Why this matters: As the US has retreated from its regulatory role, because of the size of its economy, the EU has become the de-facto global regulatory standard maker. We saw this with the recently enacted EU privacy standards. Many firms were forced to make sweeping changes in their privacy policy to meet the EU standard. And that served as an umbrella for other nations, whose citizens received equal treatment when companies opted not to adopt different privacy standards to avoid complexity.
In this case, the EU has said Google engaged in “serious illegal behavior”. But Trump is looking past that and threatening the EU because Google is an American company. Will he make good on his threat? If he does, the EU will be forced to react not by relinquishing its regulatory role but by responding to the US retaliatory measure.
Among the key takeaways: The EU is not going to rescind a regulatory decision because of a tweet or even a retaliatory measure from the US. However, if the President’s tweet turns into action, it will make clear that the EU is, indeed, a “foe” of the US in Trump’s mind. The result: in Europe, the US will also come to be seen less as a strategic partner and more as an enemy. And that will cause more European politicians to seek permanent solutions to economic, military and geostrategic issues that do not involve the US.
4. China’s currency continues to slide
Overnight, China weakened the Yuan fixing by the most since June 2016. The Yuan reference rate is now 6.7671 against the US dollar. That’s the lowest in over a year. And all of that weakening has happened in the last three months, since the US – China trade war began.
Source: FT
In just the past few days, in addition to letting its currency plunge, China has cut its 7-day Treasury rate by over 1%, told its banks to flood the system with liquidity, and warned that more easing is to come.
Why this matters: China is in a trade war with the US. Increasingly, it seems that this trade war has become a currency war. The question is whether it is the weakening Chinese economy driving the monetary policy and currency action or whether the Chinese have turned to monetary policy and the currency as weapons to wield in a trade war against the US.
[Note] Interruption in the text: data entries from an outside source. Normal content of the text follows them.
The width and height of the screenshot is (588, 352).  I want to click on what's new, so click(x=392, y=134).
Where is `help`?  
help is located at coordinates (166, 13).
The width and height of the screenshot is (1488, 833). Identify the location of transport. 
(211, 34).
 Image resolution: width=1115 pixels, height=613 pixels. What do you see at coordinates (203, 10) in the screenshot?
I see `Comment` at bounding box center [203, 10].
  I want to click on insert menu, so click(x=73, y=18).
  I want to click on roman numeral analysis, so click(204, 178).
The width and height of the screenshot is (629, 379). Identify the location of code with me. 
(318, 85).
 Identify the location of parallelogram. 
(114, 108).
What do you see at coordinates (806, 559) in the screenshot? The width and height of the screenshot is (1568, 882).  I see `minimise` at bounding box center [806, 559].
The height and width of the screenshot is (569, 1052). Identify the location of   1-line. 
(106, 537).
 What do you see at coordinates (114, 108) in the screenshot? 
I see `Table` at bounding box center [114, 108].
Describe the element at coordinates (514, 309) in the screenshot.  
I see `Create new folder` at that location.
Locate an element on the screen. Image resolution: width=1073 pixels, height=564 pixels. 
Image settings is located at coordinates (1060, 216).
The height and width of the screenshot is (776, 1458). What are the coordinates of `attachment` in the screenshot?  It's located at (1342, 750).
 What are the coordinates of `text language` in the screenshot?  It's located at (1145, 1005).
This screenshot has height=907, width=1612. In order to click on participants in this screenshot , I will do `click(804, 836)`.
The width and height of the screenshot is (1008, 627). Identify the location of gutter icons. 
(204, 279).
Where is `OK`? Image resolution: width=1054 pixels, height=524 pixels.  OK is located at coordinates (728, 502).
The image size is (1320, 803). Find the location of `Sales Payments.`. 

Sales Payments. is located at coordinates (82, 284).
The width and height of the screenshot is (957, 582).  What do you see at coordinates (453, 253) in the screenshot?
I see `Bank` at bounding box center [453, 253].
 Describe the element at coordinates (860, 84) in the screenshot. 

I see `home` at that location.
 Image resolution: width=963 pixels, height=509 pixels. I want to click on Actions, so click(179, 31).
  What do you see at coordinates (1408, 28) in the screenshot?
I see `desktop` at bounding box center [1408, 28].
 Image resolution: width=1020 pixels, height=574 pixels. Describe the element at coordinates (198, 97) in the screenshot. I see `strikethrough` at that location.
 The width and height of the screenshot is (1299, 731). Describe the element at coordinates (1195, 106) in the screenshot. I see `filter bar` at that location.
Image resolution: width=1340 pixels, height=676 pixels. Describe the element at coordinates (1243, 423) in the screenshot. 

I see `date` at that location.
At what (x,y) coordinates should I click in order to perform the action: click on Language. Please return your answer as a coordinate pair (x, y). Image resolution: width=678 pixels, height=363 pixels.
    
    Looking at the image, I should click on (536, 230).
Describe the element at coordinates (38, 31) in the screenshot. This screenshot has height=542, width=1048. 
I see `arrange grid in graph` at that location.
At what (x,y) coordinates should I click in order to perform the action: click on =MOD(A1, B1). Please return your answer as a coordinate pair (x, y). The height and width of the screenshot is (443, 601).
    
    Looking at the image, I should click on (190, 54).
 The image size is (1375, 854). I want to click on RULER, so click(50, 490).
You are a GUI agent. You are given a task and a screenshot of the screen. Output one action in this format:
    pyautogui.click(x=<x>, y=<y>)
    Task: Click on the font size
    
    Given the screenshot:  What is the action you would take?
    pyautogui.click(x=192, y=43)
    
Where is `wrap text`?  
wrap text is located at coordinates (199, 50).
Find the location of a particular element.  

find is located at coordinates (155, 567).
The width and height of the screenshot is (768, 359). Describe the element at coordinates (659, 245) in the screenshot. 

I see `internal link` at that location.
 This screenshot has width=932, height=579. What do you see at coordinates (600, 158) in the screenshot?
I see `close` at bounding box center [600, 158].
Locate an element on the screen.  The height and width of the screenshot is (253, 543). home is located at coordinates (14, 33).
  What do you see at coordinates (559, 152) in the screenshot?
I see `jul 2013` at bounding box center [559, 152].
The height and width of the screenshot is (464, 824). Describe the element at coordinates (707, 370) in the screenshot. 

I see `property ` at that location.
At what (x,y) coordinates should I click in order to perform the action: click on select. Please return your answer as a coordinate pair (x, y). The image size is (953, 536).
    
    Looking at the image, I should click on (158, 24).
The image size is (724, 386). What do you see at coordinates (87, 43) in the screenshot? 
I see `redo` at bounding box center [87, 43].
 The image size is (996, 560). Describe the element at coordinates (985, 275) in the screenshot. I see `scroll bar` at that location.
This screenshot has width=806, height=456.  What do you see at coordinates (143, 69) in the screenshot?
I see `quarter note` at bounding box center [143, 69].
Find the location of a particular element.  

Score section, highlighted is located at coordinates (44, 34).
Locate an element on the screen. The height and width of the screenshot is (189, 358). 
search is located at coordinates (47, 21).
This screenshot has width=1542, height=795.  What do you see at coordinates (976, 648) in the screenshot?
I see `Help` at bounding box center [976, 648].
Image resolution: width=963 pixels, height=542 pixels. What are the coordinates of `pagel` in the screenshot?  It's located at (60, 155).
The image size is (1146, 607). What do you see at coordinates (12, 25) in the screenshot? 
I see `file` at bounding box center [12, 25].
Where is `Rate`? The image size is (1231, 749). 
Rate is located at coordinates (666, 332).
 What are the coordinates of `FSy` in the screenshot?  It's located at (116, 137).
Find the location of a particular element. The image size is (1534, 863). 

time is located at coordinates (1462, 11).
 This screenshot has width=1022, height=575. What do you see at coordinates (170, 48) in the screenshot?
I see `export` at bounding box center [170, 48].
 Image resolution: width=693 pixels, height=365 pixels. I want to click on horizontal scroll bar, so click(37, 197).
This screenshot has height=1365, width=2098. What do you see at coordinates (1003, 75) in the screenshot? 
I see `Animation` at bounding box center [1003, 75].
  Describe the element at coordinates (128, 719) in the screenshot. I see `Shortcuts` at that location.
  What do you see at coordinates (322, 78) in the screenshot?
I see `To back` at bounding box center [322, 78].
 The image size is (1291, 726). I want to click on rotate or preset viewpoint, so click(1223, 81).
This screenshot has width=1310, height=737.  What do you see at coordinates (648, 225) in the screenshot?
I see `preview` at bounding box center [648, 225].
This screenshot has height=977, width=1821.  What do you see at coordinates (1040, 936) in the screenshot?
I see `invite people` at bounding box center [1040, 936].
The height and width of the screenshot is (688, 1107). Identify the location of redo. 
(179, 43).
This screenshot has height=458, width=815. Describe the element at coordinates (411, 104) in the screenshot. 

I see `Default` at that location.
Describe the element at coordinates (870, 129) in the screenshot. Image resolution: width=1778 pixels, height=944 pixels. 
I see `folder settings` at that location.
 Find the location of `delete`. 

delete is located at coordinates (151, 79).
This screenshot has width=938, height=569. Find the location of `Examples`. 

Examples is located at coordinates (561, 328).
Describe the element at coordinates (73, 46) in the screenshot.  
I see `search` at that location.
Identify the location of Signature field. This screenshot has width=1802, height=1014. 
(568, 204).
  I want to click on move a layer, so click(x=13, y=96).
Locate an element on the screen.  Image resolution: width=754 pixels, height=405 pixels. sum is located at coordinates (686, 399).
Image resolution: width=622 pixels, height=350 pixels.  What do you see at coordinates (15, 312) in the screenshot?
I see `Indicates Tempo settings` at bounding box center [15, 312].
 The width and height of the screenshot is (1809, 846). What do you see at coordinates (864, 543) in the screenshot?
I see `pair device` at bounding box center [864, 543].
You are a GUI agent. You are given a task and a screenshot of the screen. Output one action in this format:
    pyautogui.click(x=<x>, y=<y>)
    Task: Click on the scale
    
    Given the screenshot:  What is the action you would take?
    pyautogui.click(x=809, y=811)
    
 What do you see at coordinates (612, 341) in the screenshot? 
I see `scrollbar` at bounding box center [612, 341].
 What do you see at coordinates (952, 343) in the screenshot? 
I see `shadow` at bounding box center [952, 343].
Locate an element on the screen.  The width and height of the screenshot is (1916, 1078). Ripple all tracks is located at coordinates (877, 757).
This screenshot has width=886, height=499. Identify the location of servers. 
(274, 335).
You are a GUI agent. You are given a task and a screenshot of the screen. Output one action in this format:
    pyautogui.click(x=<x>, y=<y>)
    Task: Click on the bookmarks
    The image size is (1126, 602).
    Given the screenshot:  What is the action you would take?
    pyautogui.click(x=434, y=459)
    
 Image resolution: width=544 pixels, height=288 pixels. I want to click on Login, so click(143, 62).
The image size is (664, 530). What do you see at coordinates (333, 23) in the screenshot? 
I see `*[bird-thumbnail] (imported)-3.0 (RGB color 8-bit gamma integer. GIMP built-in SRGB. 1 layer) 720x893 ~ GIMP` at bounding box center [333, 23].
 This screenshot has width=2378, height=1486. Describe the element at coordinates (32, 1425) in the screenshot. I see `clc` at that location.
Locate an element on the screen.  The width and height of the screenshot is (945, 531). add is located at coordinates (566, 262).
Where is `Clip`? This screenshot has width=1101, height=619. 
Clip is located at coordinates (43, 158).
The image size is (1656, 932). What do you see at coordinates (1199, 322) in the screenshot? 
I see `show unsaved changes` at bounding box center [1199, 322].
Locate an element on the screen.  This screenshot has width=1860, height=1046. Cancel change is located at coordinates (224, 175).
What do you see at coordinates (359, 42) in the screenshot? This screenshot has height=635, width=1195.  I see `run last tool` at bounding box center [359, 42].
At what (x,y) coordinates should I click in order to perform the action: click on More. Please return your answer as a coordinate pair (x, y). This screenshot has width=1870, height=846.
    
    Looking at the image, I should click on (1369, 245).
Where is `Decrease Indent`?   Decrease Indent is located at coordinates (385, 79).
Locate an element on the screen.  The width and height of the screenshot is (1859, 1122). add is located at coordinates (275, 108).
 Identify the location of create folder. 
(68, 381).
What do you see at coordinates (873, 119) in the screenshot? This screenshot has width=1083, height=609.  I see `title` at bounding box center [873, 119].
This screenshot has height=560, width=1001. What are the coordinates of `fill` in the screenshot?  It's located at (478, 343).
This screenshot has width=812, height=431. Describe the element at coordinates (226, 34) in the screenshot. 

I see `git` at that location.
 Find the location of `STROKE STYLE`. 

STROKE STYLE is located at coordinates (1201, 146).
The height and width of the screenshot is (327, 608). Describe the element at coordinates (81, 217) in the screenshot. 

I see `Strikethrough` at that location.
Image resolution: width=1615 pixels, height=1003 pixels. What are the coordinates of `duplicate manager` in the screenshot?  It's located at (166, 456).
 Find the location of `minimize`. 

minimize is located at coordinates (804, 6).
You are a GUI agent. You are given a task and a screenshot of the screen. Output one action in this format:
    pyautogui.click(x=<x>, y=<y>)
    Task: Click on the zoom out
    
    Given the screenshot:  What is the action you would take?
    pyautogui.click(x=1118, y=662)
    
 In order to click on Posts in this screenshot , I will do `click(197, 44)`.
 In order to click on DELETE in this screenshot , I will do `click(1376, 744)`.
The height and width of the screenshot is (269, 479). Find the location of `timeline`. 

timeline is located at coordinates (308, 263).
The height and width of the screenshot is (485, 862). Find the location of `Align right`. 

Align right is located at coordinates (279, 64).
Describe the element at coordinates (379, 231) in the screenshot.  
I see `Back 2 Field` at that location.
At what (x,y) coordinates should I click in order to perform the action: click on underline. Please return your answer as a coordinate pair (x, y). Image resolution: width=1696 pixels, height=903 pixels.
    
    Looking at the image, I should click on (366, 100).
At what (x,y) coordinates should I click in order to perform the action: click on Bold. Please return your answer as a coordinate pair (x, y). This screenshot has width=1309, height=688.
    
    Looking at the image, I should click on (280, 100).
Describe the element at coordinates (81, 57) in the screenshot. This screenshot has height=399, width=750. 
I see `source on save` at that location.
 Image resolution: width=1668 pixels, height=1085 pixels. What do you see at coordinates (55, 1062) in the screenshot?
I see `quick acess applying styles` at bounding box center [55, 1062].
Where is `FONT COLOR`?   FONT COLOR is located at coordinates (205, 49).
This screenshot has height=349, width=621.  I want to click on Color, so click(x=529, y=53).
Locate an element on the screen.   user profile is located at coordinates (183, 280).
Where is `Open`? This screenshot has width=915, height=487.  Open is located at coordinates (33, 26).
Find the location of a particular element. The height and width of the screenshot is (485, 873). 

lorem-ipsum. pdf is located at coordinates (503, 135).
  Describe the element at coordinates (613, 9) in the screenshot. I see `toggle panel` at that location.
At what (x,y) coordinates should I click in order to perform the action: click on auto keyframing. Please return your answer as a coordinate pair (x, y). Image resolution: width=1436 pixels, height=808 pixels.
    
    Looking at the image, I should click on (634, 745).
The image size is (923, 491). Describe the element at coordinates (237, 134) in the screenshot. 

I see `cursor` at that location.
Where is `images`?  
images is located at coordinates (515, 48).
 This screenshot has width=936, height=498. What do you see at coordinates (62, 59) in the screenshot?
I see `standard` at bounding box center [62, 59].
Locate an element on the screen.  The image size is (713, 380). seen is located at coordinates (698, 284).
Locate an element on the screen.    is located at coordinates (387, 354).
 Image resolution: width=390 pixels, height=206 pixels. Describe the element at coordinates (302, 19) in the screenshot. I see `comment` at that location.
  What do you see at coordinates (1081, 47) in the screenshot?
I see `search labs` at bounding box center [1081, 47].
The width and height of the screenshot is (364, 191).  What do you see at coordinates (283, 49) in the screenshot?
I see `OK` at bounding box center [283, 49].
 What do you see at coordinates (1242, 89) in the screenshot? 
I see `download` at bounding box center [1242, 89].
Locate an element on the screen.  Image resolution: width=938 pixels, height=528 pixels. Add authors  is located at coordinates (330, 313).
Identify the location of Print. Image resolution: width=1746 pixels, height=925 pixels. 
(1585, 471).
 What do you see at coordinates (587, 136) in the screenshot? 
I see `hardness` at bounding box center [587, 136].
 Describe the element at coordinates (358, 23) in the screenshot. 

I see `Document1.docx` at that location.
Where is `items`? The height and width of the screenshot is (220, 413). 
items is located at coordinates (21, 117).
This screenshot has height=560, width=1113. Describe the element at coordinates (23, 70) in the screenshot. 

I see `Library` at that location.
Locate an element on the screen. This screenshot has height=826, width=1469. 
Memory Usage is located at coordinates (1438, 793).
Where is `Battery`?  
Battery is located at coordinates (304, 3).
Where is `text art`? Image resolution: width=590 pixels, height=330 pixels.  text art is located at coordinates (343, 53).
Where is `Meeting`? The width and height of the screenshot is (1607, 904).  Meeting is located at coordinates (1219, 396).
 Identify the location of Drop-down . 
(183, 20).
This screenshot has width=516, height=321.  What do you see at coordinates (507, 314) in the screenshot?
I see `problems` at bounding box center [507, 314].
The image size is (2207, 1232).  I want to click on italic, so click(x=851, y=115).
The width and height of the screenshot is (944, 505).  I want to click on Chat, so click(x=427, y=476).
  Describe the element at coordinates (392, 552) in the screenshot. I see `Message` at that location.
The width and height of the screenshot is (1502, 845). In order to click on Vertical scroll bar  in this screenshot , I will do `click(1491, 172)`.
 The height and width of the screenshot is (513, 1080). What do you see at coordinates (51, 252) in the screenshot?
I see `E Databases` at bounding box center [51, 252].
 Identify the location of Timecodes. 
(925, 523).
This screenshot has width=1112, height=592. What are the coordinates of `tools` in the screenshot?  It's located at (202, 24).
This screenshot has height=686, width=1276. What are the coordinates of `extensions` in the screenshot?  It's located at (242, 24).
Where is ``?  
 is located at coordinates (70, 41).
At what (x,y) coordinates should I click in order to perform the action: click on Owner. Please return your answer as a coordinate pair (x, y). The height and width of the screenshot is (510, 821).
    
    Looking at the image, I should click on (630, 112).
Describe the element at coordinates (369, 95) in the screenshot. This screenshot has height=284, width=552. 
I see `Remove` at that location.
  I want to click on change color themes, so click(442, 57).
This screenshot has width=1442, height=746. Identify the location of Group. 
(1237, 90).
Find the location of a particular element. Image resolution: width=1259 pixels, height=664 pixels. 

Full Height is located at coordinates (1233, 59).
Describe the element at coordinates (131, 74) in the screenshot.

Deeper analysis: One interpretation is that the Chinese are lowering the Yuan under pressure from the foreign exchange market. The fx market may signalling it believes that a larger set of tariffs will mean a weaker yuan. And so, the Chinese willingness to intervene is the only thing stopping an uncontrolled fall in the Renminbi.
Another interpretation is that the Chinese economy is already weakening and that has forced the Chinese to ease monetary policy. The currency depreciation, therefore, is just an outgrowth of easier policy vis-a-vis the US, which is raising rates while everyone else (except Canada) seems to be standing pat.
If one looks at the charts, the Renminbi has been tumbling against the Euro since May even though the Euro itself has been tumbling against the US dollar since April.
Renminbi vs the Euro
Source: XE.com
US Dollar vs the Euro
Source: XE.com
This suggests that either politics is a factor in the Chinese currency fall or that the currency effect from the weakening in China’s economy is severe. Either way, the US dollar is strengthening against most all currencies.